SELECTED EXTRACT:
——————
Last week, with its introduction of Meta Glasses, Meta launched a fashion house. That was the read among some in the fashion community, anyway — and, essentially, that was its intention. 

“We basically have our own accessories line now,” Eva Chen, vp of fashion at Meta, told Glossy in her first interview about Meta Glasses’ debut. “So, my team and I have been working to bring the Glasses to the fashion industry and, similar to [what we did for] Instagram, help people understand how to use them.”

The role of Chen and her team has also included providing feedback to Meta’s design and product teams on how the glasses’ target audience — “the fashion industry, women and consumers, in general,” Chen said — would want the glasses to look. 

“As Mark [Zuckerberg] has said a million times, ‘Fundamentally, the product has to look good’ — and so there have been a lot of cues and feedback from the fashion industry,” she said.
——————
DATA SUPPLIED:

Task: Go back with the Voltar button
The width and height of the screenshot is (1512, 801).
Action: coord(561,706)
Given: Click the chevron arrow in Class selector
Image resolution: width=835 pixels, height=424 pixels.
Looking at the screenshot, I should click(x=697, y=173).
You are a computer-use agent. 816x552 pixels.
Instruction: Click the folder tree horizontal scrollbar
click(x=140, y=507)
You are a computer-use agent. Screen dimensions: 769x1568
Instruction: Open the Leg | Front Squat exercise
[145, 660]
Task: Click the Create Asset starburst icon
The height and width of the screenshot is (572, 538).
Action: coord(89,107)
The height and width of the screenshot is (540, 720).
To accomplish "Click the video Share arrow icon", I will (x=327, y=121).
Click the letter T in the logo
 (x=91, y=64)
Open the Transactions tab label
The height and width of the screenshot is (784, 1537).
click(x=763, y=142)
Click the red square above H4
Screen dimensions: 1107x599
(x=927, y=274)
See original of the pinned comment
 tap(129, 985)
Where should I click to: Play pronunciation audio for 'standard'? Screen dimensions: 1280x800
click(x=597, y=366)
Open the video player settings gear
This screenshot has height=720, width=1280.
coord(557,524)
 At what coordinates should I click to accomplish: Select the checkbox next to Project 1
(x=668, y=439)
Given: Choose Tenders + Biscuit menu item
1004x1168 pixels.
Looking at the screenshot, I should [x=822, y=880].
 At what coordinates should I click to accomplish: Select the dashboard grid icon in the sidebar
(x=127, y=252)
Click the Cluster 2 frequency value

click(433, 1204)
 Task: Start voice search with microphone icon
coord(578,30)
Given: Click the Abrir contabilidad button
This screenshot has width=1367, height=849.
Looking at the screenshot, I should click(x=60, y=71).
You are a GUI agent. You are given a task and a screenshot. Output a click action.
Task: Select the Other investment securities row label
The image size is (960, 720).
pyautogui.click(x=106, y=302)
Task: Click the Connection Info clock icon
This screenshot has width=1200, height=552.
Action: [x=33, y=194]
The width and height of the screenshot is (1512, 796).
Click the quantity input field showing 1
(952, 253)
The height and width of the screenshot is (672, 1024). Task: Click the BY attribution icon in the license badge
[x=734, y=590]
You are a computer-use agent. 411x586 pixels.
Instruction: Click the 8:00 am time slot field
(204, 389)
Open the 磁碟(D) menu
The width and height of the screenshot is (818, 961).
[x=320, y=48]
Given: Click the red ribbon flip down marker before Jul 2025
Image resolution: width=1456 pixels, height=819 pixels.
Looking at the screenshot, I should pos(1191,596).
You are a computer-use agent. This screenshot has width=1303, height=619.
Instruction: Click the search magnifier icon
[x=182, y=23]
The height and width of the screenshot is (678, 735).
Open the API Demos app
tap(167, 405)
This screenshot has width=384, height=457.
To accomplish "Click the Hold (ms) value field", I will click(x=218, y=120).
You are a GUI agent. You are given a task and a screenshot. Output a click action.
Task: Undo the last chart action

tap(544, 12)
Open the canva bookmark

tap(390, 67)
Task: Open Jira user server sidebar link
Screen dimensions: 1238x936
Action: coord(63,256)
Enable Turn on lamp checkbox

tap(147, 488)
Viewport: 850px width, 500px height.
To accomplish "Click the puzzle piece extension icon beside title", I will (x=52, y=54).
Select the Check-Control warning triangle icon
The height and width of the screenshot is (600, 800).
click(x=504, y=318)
——————
WRITTEN REQUEST:
In the Meta Glasses excerpt, how would you rewrite the paragraph beginning "The role of Chen and her team" in fewer words while keeping its main facts?

SOLUTION TO THIS PROBLEM:
Chen and her team also advise Meta's design and product teams on how the glasses' target audience (the fashion industry, women and consumers generally) would want them to look.